首页 | 本学科首页   官方微博 | 高级检索  
检索        


Trial duration and follow-up.
Authors:E Perucca
Institution:Clinical Pharmacology Unit, University of Pavia, Piazza Botta 10, 27100, Pavia, Italy. perucca@unipv.it
Abstract:The chronic nature of most seizure disorders requires that antiepileptic drugs (AEDs) be administered for many years. Therefore, new drugs should be evaluated over a period sufficient to assess potential development of tolerance as well as long-term safety. While patients and prescribers desire extensive long-term data prior to registration, too stringent requirements would discourage industry's investment into new treatments, and a compromise between these stakes should be sought. In add-on studies, it is recommended that patients completing double-blind assessment be offered indefinite open-label treatment, and that safety data be collected prospectively. Monotherapy trials in refractory patients include presurgical and conversion to monotherapy studies. Duration of assessment in these studies rarely exceeds few weeks, and endpoints relate to seizure deterioration rather than improvement; this surrogate measure of efficacy is not necessarily predictive of clinical usefulness and, in view of ethical concerns, the rationale for these studies should be questioned.
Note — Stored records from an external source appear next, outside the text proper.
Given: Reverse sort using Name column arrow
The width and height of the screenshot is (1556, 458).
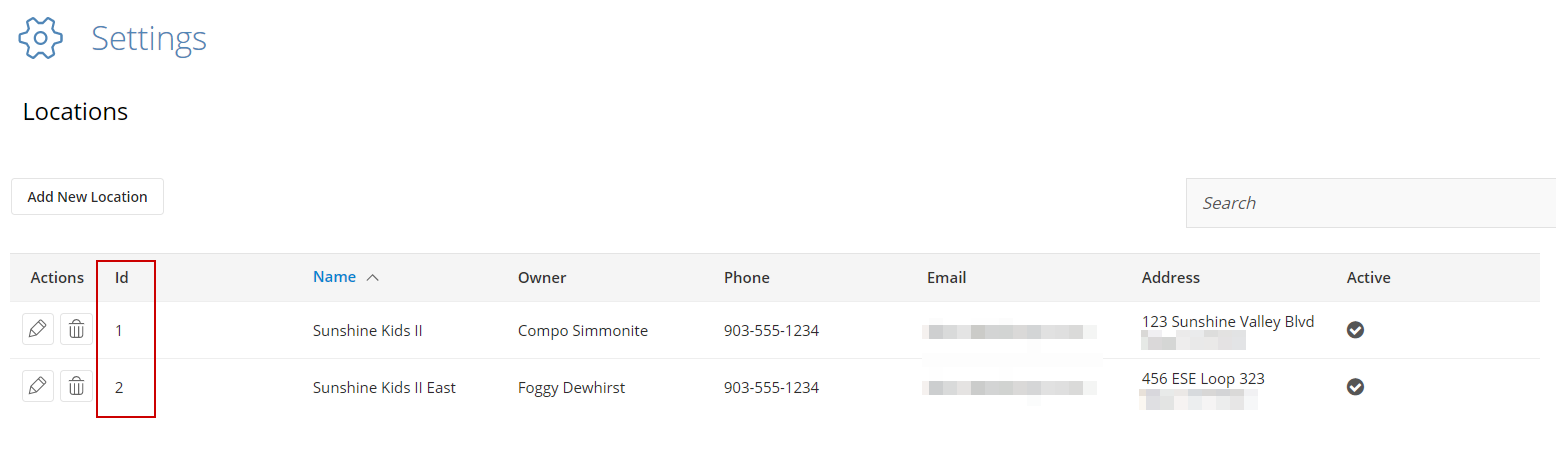Looking at the screenshot, I should coord(373,278).
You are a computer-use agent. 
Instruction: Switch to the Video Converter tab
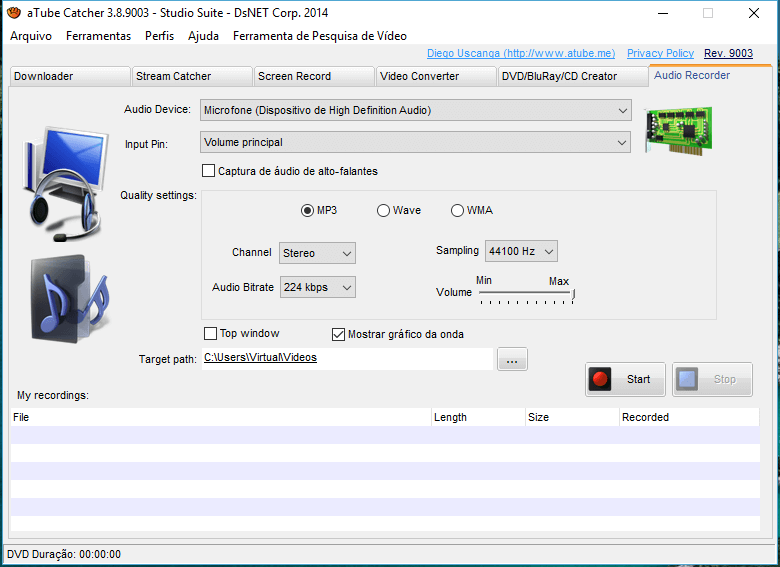pyautogui.click(x=436, y=76)
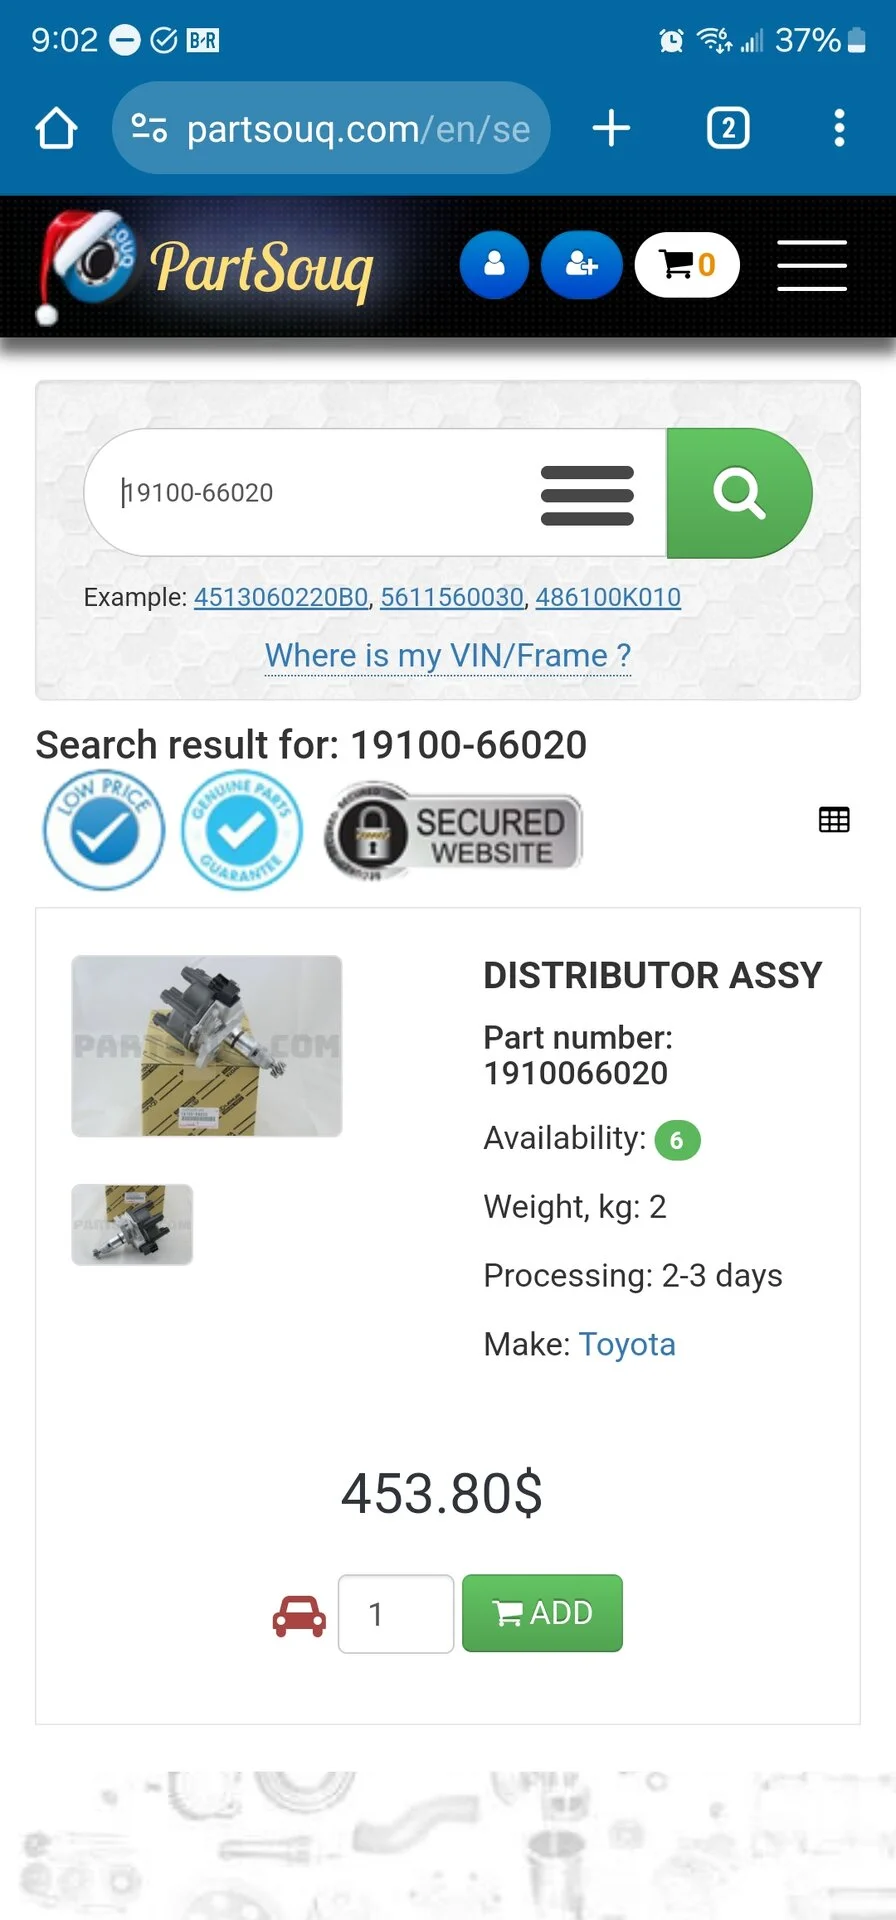The width and height of the screenshot is (896, 1920).
Task: Open example part 4513060220B0
Action: point(281,597)
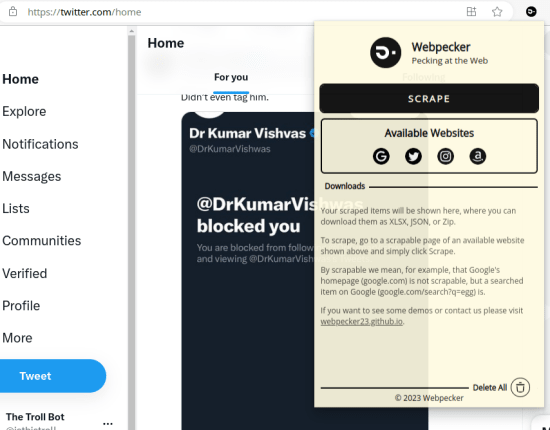550x430 pixels.
Task: Click the lock icon in address bar
Action: tap(13, 12)
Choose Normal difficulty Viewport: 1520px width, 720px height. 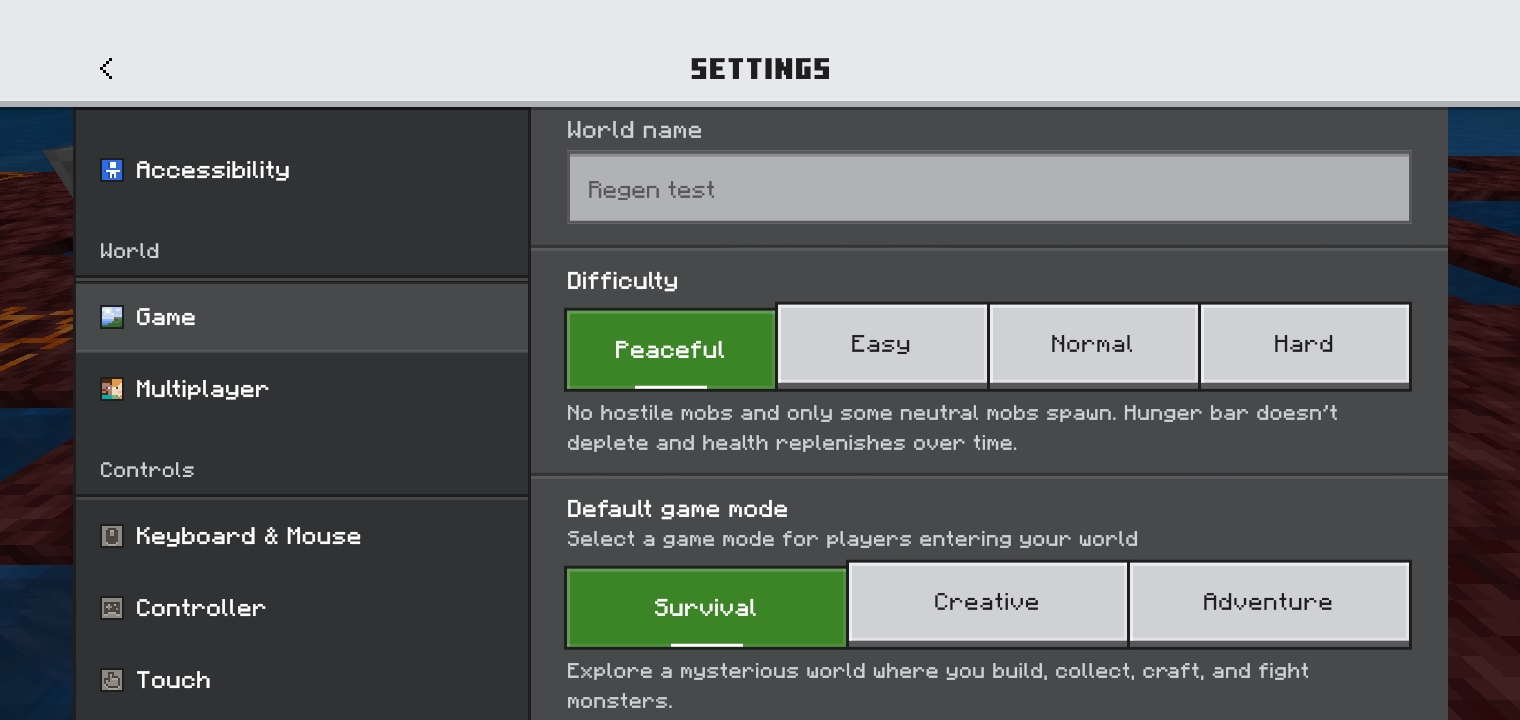point(1093,344)
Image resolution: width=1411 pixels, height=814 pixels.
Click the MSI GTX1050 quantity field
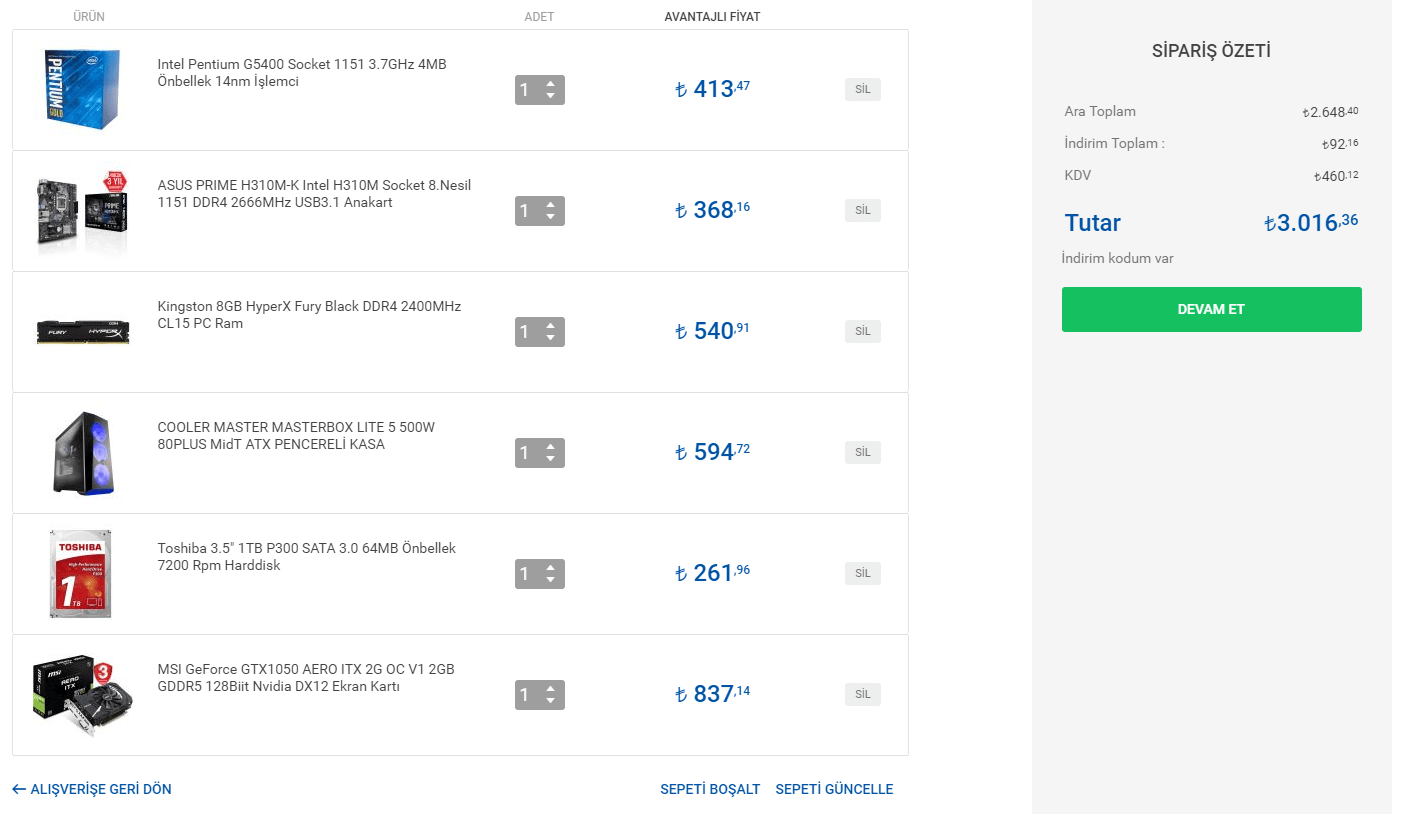(x=527, y=695)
There may be scope, however, for alternative study designs whereby refractory patients are converted to monotherapy and followed up for several months. Active-control long-term monotherapy trials in newly diagnosed patients represent the mainstay for evaluating efficacy and safety. In patients with partial or generalized tonic-clonic seizures, most trials conducted to date had a duration of 6-12 months, but this period may be insufficient to assess seizure freedom rates at optimized dosages, and at least one 2-year trial would be desirable. With respect to open-label follow-up, many protocols require that the randomization code not be broken until the database has been sealed. Patients completing blind assessment are often forced through unblinding procedures which involve tapering of trial medication and institution of an open-label therapy which may differ, in dosage or type of medication, from that taken previously. In view of ethical concerns, the rationale for this practice should also be questioned.